While the old-fashioned channels cannot be forgotten, revenue managers are shifting their focus to the channels that are growing the fastest, such as metasearch and mobile.
GLOBAL REPORT—It’s clear the future of leisure travel bookings is online.
Online channels, including online travel agencies and hotel websites, continue to experience dramatic growth in hotel bookings. Together, brand.com sites and OTAs account for nearly half of all leisure bookings, while the number of travelers who prefer calling the hotel directly, calling the brand’s 1-800 number, walking in or booking through a travel agent continues to wane, according to recent data from TravelClick.

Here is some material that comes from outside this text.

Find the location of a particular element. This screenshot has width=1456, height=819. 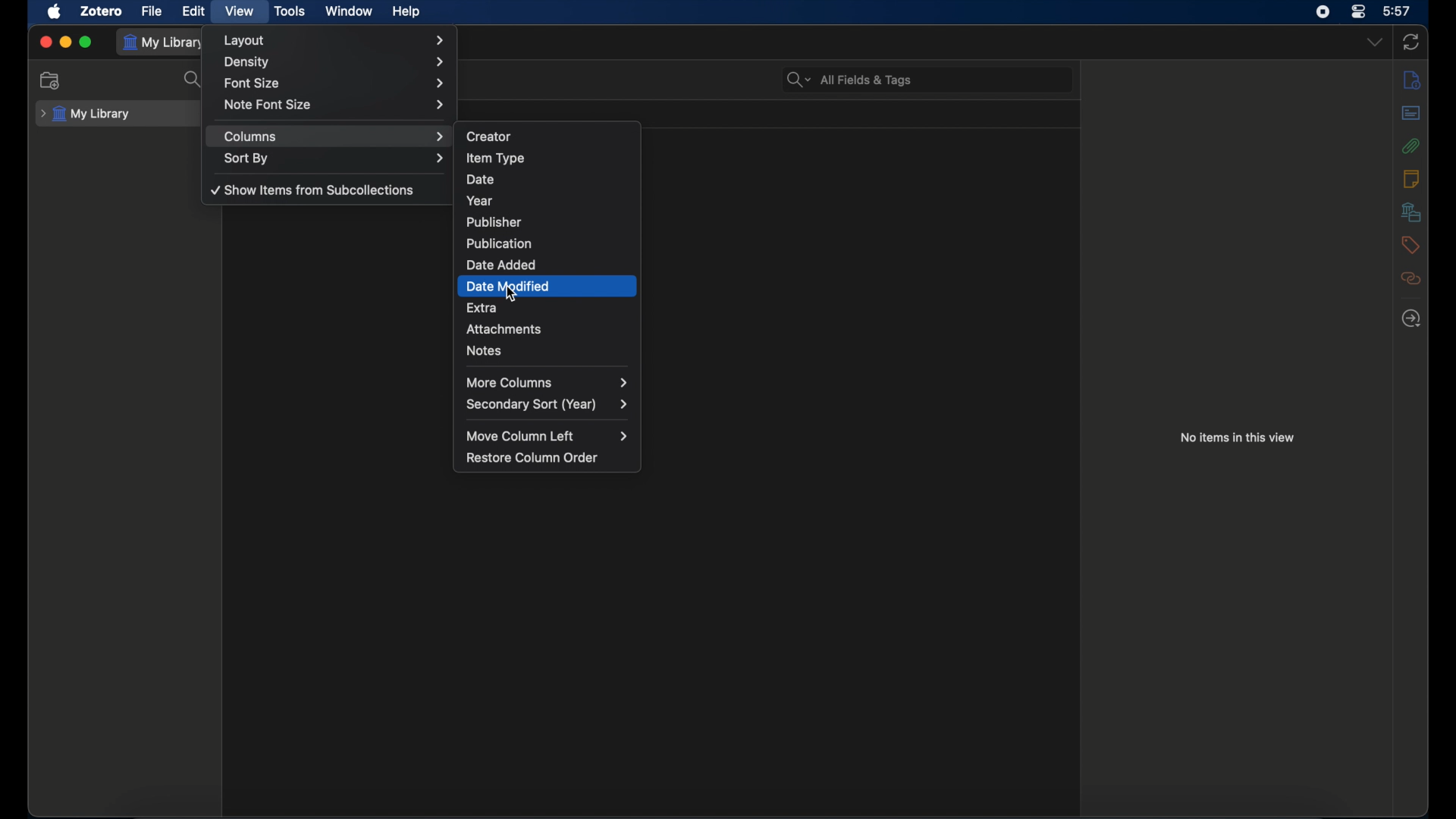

InterContinental Hotels Group in its 2012 year-end annual report pointed to an increasing dependence on OTAs as a potential impact on the company’s brands and profitability.
“Travelers now have access to far more information through comparison websites, search engines and online travel agents,” the report reads. “Sales through these channels typically have high commission rates and are taking an increasing share of bookings across the travel and hospitality sector.”
While the old-fashioned channels cannot be forgotten (as they still represent about half of leisure bookings today, and are often the most profitable), revenue managers are shifting their focus to the channels that are growing the fastest. So just how are distribution experts evolving their strategies to keep up with the shift in booking demand?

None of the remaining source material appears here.